Yale College Dean Mary Miller said the disparity between departments concerning senior essay awards is nothing new.

“The history of these prizes has nothing to do with fairness,” Miller said. The value of a prize is determined by its endowment and the interests of its individual donors, she explained.

Miller added that an older prize is likely to have more money than a newly created one; an established department such as Classics, for instance, offers more prizes than a newer department such as Ethics, Politics & Economics.

English, a historic department with 60 students in this year’s graduating class, is using alumni donations and outside endowments to reward $9,000 worth of senior essay awards this year. The department’s endowment is so large that the interest alone is enough to pay for this year’s awards.
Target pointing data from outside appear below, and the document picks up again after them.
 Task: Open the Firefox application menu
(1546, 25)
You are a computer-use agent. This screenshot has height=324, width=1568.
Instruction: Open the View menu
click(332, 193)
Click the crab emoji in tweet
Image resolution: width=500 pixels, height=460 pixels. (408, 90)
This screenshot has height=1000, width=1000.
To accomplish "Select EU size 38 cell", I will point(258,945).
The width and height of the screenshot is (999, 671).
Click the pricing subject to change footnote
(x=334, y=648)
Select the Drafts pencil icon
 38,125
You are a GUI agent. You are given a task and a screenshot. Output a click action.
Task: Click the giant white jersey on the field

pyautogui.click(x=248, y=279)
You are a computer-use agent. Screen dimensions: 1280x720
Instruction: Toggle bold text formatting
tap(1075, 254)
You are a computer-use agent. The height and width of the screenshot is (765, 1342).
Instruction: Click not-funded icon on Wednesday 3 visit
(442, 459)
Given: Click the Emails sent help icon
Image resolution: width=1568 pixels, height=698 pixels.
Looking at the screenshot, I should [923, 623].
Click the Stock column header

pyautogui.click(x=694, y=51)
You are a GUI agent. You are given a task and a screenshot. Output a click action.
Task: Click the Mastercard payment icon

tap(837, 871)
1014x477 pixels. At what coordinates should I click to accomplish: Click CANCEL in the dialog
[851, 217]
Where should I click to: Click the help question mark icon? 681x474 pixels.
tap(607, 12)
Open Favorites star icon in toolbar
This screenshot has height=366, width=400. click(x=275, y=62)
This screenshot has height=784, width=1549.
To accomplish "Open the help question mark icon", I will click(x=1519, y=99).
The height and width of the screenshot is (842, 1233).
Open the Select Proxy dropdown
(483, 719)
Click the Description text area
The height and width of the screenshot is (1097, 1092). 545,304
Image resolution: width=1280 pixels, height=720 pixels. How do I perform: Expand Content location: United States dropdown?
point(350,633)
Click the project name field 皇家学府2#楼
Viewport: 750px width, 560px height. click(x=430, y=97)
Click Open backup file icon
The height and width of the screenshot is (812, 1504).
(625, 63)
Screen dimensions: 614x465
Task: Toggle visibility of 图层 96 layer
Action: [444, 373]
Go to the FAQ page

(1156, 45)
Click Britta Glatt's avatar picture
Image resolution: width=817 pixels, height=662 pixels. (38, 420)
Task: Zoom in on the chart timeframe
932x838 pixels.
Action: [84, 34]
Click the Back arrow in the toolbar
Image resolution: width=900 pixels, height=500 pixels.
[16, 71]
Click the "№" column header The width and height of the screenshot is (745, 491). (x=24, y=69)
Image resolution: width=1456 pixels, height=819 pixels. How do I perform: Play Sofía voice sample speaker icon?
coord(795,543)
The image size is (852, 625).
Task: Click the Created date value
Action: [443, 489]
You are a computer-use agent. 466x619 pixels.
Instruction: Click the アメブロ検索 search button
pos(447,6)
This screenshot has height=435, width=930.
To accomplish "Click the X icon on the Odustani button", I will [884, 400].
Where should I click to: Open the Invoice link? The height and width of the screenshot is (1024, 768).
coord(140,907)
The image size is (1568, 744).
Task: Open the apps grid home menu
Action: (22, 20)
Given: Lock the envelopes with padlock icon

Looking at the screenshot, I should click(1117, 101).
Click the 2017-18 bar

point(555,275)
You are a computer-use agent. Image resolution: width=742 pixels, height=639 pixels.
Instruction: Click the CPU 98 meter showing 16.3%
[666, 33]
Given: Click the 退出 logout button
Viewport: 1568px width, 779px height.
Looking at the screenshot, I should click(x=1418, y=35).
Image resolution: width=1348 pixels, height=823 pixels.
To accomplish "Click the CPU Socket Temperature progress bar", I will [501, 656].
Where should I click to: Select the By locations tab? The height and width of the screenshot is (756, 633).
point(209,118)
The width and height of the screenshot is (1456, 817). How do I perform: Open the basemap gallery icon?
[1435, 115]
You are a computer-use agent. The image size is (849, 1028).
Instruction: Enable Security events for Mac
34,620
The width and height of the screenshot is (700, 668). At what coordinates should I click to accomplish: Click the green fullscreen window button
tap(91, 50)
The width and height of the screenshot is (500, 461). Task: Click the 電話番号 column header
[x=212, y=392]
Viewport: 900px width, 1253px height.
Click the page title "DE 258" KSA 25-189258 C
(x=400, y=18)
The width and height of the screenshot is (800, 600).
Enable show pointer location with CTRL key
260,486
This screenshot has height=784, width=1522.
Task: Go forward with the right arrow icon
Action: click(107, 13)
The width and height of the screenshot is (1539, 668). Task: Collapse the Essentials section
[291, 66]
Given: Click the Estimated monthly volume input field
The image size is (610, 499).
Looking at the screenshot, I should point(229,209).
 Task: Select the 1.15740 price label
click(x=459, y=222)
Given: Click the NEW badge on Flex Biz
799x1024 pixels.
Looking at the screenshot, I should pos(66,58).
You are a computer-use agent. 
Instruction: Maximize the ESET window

“We are fortunate at Yale to have first-rate people looking over the investment of prize endowments,” said English professor Leslie Brisman, who runs the Prizes Committee for the English Department. “Despite the general economic downturn, the funds available to us have increased.”

While the University has been cutting its budget across the board, none of the 13 directors of undergraduate studies interviewed said they have decreased the amount for their senior awards. In fact, Women’s, Gender and Sexuality Studies increased its awards from $100 to $500 this fall.

There are also departments such as Portuguese — with two declared students and no graduating seniors — that offer prizes which cannot be awarded this year because there are no seniors to claim them. Such smaller departments allow its students to win essay prizes with relatively little competition. Next year, the current two juniors in Portuguese can vie for the two $500 Albert Bildner awards — one for the senior essay and one for general excellence — uncontested.

When there are relatively few seniors competing for an award — as is the case for the seven seniors competing for the Sociology Department’s $5,000 prize — the incentive to apply for an award can be great.

“I’m more motivated to produce a good senior essay because I know that one of those prizes is within reach,” sociology major Sylvia Bingham ’09 said.

But even smaller prizes that may not be worth much, Political Science Director of Undergraduate Studies Susan Stokes said, can “come in handy.”

“Mainly, I think, students value the prizes for the recognition they confer for outstanding senior-essay projects,” she said.

Many political science students interviewed agreed that the monetary award is not the most important aspect of senior essay prizes.

“The recognition for a job well done should be what matters. The monetary award is just a bonus,” Jesse Dong ’09 said.

Matt Bressler ’09 said most people are more concerned with simply turning in a senior essay rather than winning an award for its quality.

And nearly all the seniors agreed: The satisfaction lies in finishing the product.

“If you’re not motivated by now, competition won’t help you write a better essay,” Darius Dale ’09 said.